In my view, by finding that the there was insufficient evidence to support this verdict, the majority has erroneously substituted its view of the facts for that of the fact finders. For all of the above stated reasons, I therefore respectfully dissent.
. Although the panel majority does hot elaborate on the historic nature of maintenance and cure, especially as it relates to the doctrine being favorable to seamen, there is no difference in its understanding of maintenance and cure and mine. ''Maintenance” and "cure” is a contractual form of compensation provided under general maritime law to seaman who become ill or injured while in the service of their ship. McCorpen, 396 F.2d at 548. See also M. Norris, 2 The Law of Seaman § 26: 2, at 3 (4th ed.1985); accord Brister v. AWI, Inc., 946 F.2d 350, 360 (5th Cir.1991). An employer’s duty to pay maintenance and cure is not dependent on the employer's or the seaman’s negligence; but rather, maintenance and cure is a seaman's right implied in the relationship between the seaman and the owner of the vessel. Brister, 946 F.2d at 360; see also Bertram v. Freeport McMoran, 35 F.3d 1008, 1012 (5th Cir.1994).

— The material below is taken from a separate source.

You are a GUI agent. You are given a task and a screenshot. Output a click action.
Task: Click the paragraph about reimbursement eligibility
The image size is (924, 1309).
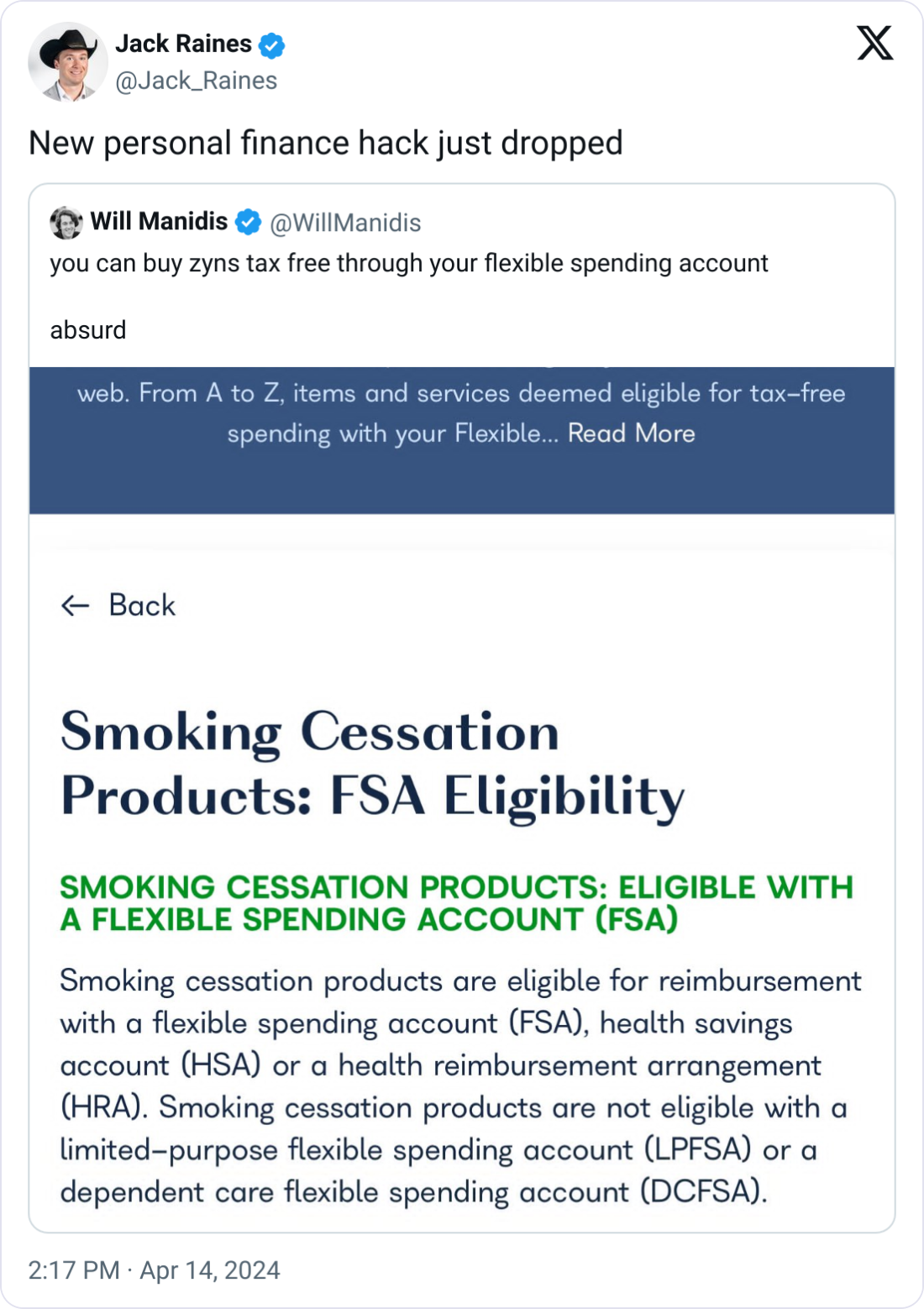point(460,1086)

"Thus, an owner of a vessel is almost automatically liable for the cost of medical treatment and basic living expenses when a seaman in its employ is injured.” Brister, 946 F.2d at 360; see also Charpentier v. Blue Streak Offshore, Inc., 1997 WL 426093, at *8 (E.D.La.) (stating that "[mjaintenance and cure are available even where a seaman has a longstanding illness which does not manifest itself until some point during his employment on a vessel, even if that employment is not responsible for causing the illness to appear or worsen”) (footnotes omitted). Indeed, the Supreme Court has stated that "when there are ambiguities or doubts [as to a seaman's right to maintenance and cure], they are to be resolved in favor of the seaman.” Vaughan v. Atkinson, 369 U.S. 527, 532, 82 S.Ct. 997, 8 L.Ed.2d 88 (1962); accord Gaspard v. Taylor Diving & Salvage Co., Inc., 649 F.2d 372, 374 n. 2 (5th Cir.1981).